Some Philadelphia Eagles fans were frankly a bit shocked when, at the top of the second round, the Eagles selected tight end Zach Ertz out of Stanford. The fact is they should not have been. New Eagles head coach Chip Kelly loves to utilize the tight end, and he ideally wants as many athletes as he can get his hands on at that position, so he can rotate fresh bodies in an out in his no-huddle, up-tempo offensive attack.
Ertz represents a new wave of tight ends that have come into the league lately. He is too quick and athletic to be matched up on a linebacker and simply too physically big and strong for most safeties and corners to handle. Teams like the New Orleans Saints with Jimmy Graham and the New England Patriots with Rob Gronkowski and Aaron Hernandez are perfect examples of the benefits of what having an elite athlete at tight end can provide for a team.
With Ertz in the stable, the Eagles boast an impressive collection of tight ends that each bring different skill sets to the table. James Casey signed early in free agency; he can block on the line and also be used as a move tight end, essentially replacing the fullback position in Kelly’s offense, as a guy that can help protect the quarterback and also effectively run routes and catch passes. Brent Celek is the hard-nosed veteran who will always stick his nose in there on defensive ends and linebackers while also being a threat in the intermediate part of the field and in the red zone.

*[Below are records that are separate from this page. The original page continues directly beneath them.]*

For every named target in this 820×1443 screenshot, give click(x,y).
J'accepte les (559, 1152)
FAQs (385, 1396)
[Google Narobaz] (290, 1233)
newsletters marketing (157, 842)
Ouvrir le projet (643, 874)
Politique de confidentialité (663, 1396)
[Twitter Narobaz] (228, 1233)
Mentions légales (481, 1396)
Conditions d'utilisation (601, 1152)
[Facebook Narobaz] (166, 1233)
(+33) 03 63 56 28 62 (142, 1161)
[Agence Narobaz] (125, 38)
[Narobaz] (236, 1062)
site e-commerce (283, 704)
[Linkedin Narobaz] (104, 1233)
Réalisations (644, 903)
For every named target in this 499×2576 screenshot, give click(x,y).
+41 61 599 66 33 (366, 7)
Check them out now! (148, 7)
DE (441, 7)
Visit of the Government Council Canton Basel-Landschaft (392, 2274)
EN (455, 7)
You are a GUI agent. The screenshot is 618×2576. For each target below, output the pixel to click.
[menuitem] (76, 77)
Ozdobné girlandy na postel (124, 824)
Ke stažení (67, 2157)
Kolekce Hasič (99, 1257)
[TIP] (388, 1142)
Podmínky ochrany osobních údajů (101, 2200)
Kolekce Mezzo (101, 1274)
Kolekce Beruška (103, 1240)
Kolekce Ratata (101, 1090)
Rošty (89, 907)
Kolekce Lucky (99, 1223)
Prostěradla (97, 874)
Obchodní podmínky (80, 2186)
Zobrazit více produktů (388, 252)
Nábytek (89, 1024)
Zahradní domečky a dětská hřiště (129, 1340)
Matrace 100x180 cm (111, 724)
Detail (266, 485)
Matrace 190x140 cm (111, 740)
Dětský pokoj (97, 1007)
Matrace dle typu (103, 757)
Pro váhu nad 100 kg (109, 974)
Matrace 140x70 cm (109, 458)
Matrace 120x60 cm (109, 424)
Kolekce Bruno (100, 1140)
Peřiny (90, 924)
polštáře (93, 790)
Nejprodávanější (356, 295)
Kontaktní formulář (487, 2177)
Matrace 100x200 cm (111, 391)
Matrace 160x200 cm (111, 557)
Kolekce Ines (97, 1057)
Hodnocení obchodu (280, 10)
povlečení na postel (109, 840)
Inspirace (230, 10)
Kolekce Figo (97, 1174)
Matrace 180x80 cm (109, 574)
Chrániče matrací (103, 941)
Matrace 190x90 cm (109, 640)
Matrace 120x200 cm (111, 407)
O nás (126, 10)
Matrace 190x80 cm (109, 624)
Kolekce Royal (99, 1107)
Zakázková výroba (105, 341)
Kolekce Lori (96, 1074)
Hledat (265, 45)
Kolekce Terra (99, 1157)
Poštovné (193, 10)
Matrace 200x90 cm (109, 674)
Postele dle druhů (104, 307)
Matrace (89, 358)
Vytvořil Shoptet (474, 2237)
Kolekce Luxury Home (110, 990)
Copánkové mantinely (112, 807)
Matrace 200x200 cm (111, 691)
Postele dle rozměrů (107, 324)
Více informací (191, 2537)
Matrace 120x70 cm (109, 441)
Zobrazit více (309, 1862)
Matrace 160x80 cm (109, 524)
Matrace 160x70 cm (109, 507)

Ertz is the real weapon here, though. He has the skill set to do it all. He was a great route runner with the Cardinals and was a dominant player inside the 10 yard line when Stanford needed a score. Kelly will look to utilize him as a weapon in the red zone as a rookie as well as when defenses put extra linebackers or secondary players on the field creating a mismatch with Ertz’ athleticism and size.
Ertz has been pupiled by Brent Jones, a former Pro Bowl and Super Bowl Champion tight end. Jones has taught him everything from blocking, the correct way to run routes and what it takes to be a professional athlete. If Ertz hones his scary skill set and translates it onto the gridiron on Sundays, I believe he can become the league’s next great tight end.